What is required> From the rows below, pull out every line that contains the string "pixels" and copy each one in full. Matching is case-sensitive.

== Information shown

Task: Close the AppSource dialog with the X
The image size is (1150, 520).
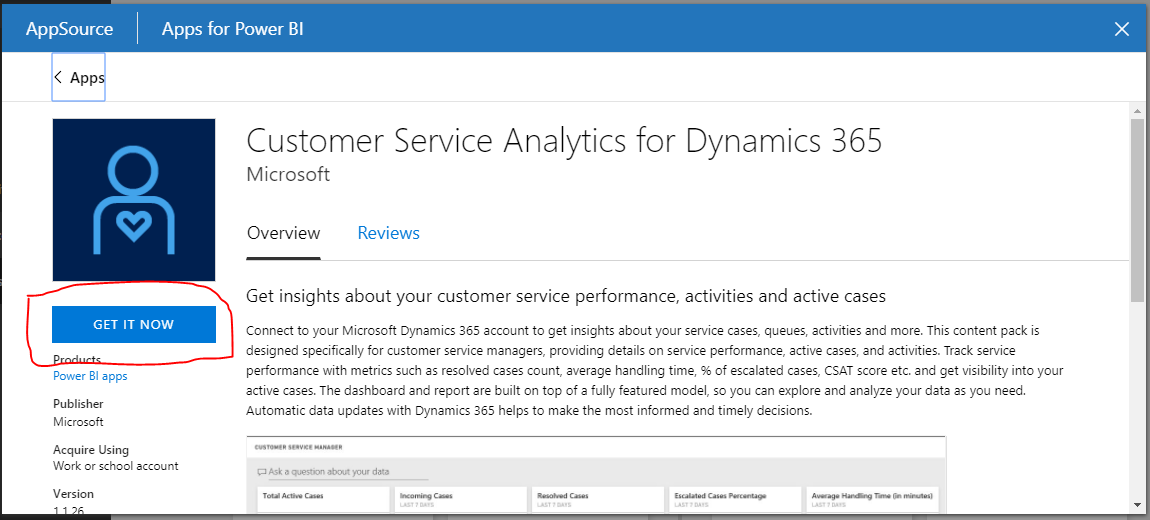Action: pyautogui.click(x=1122, y=29)
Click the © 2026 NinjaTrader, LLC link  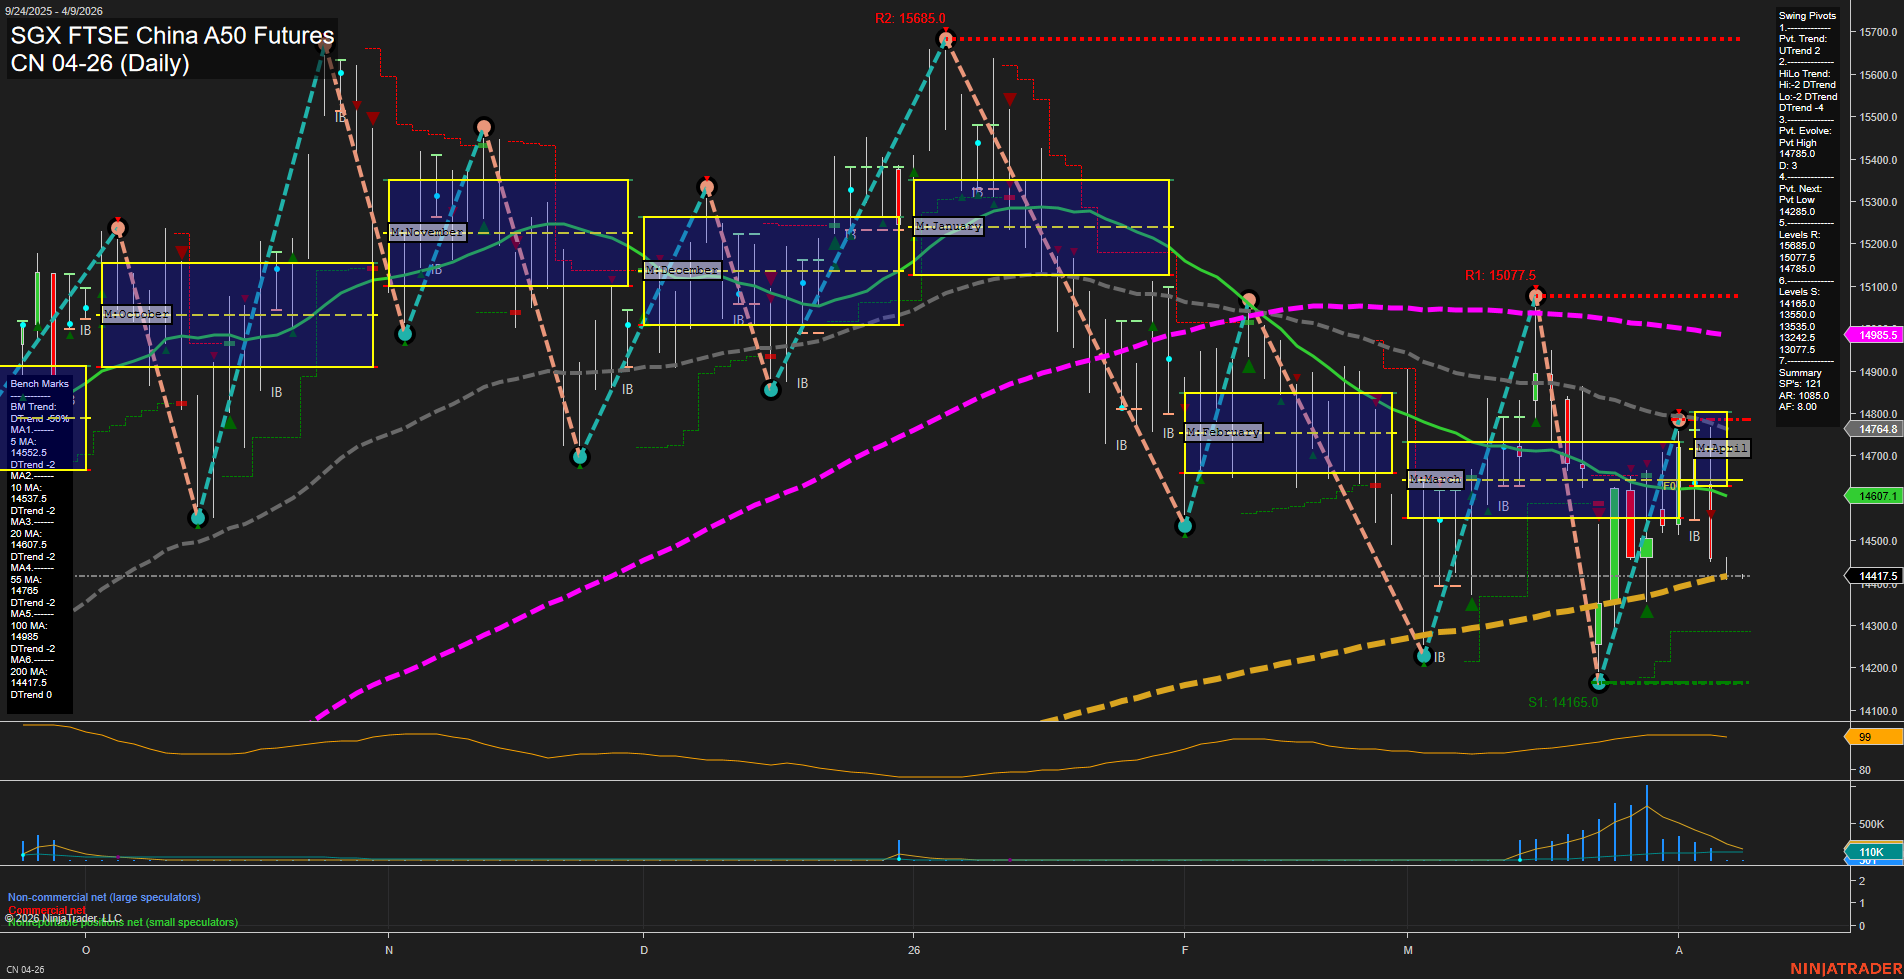tap(65, 916)
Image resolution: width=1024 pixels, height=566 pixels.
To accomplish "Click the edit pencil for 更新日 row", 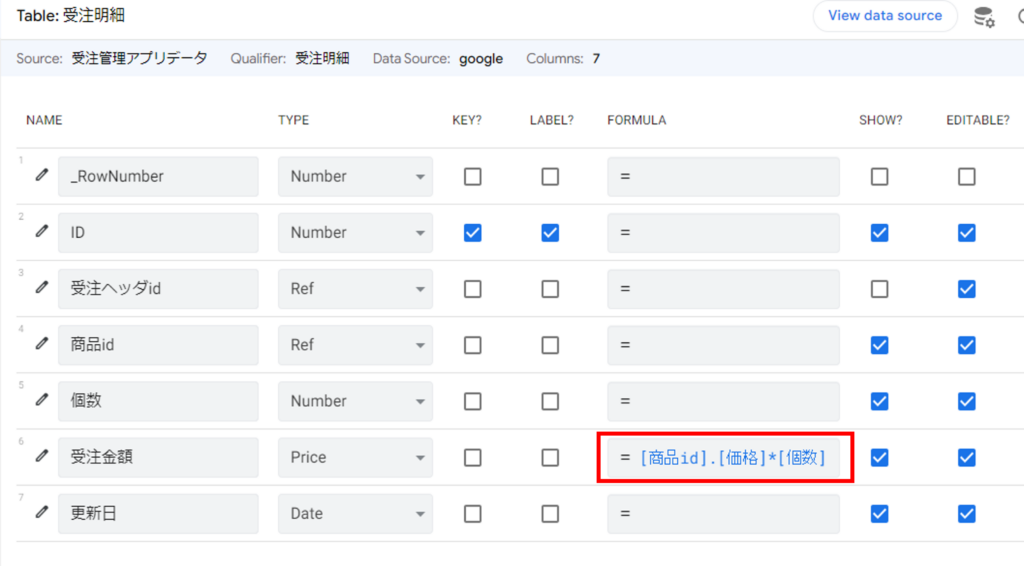I will click(41, 512).
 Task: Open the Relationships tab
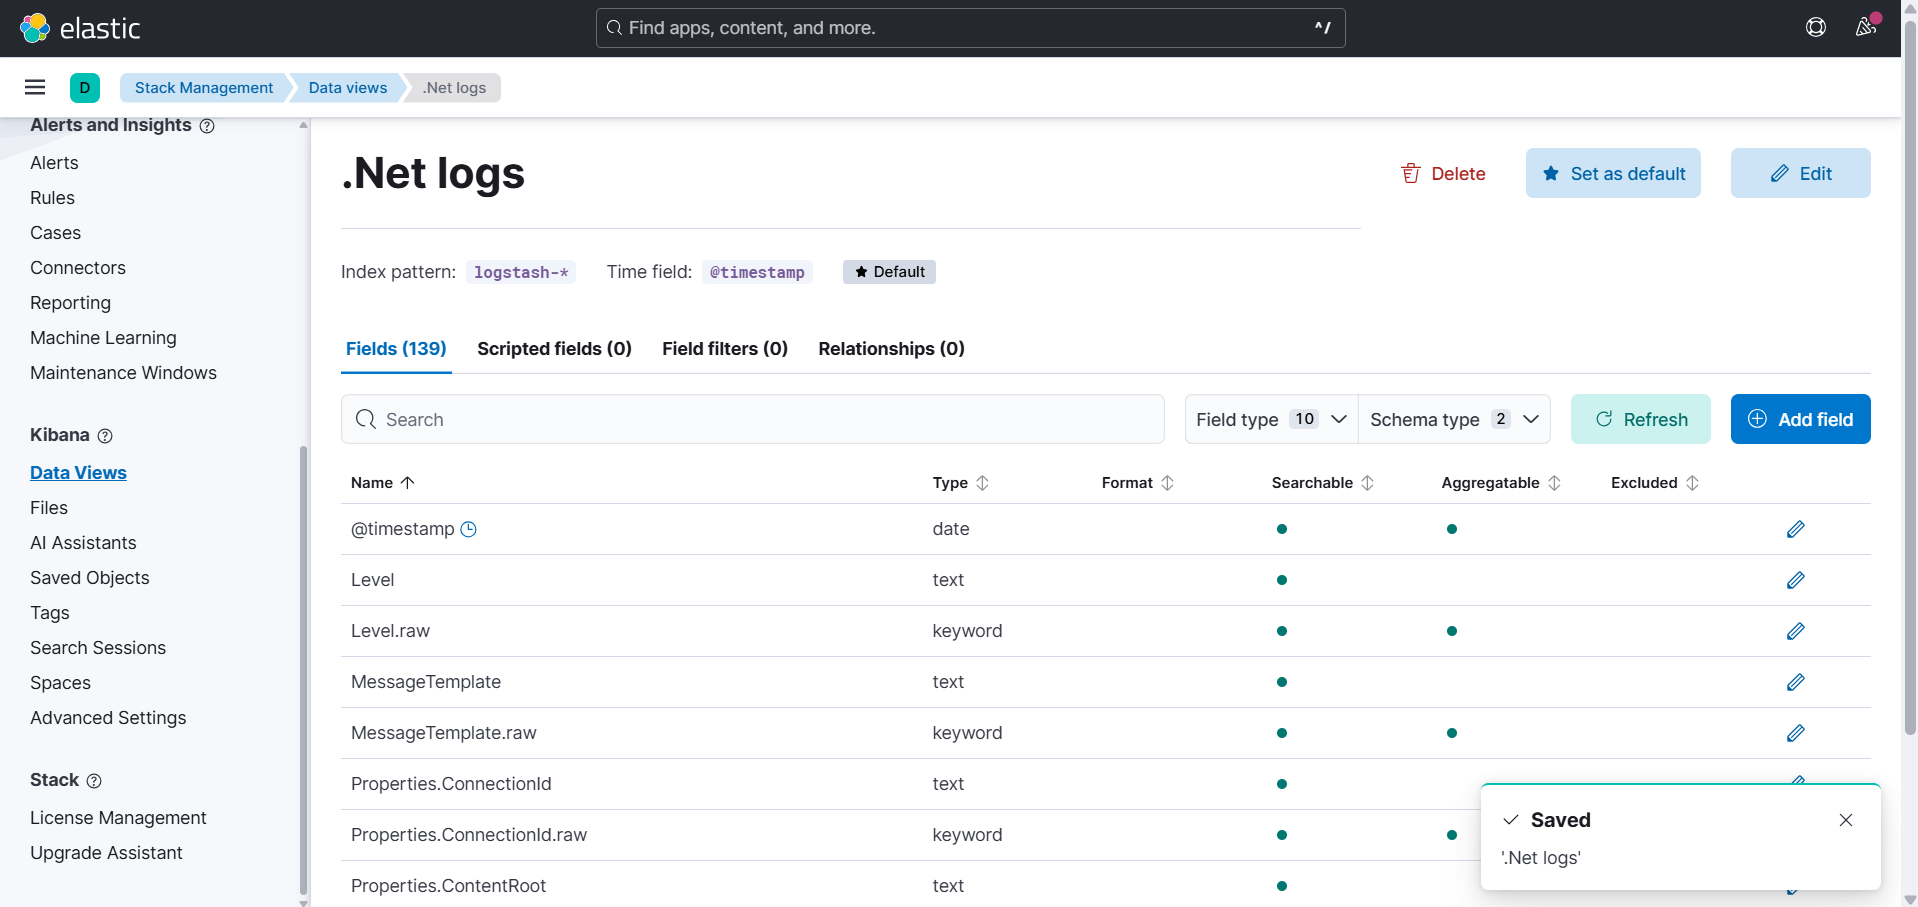tap(891, 349)
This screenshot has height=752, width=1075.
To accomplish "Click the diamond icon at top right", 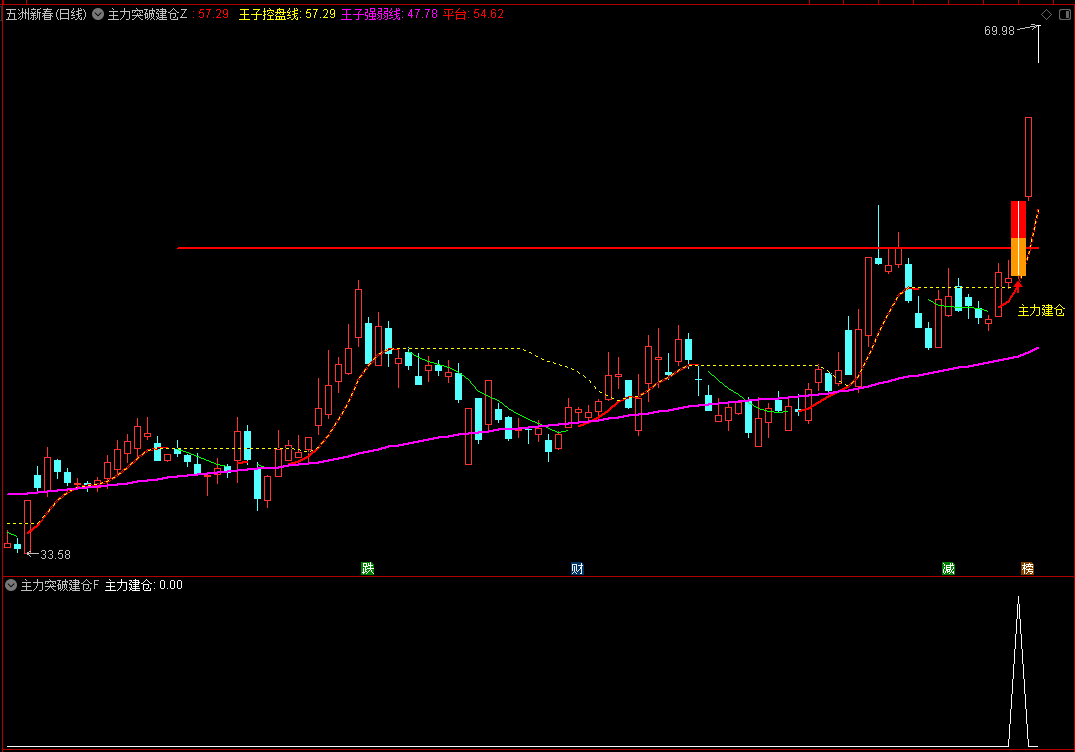I will 1046,15.
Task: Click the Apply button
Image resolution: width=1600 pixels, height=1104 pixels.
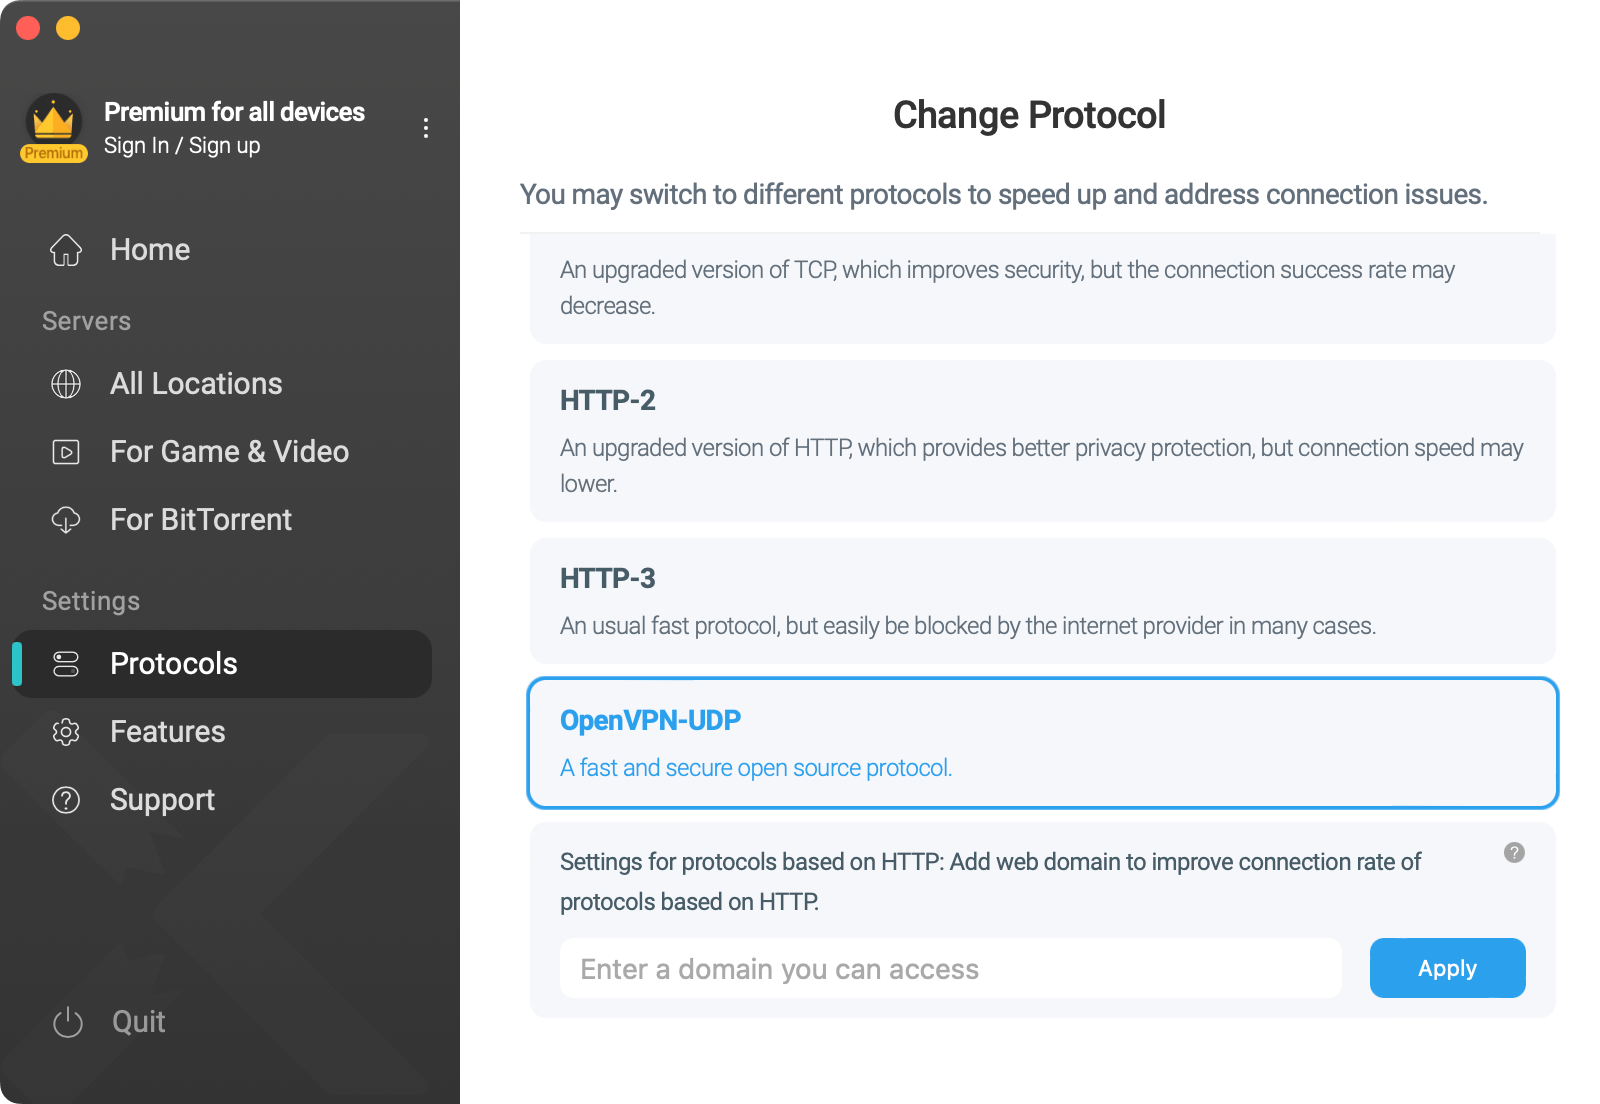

====

Response for this exercise>
Image resolution: width=1024 pixels, height=566 pixels.
Image resolution: width=1600 pixels, height=1104 pixels.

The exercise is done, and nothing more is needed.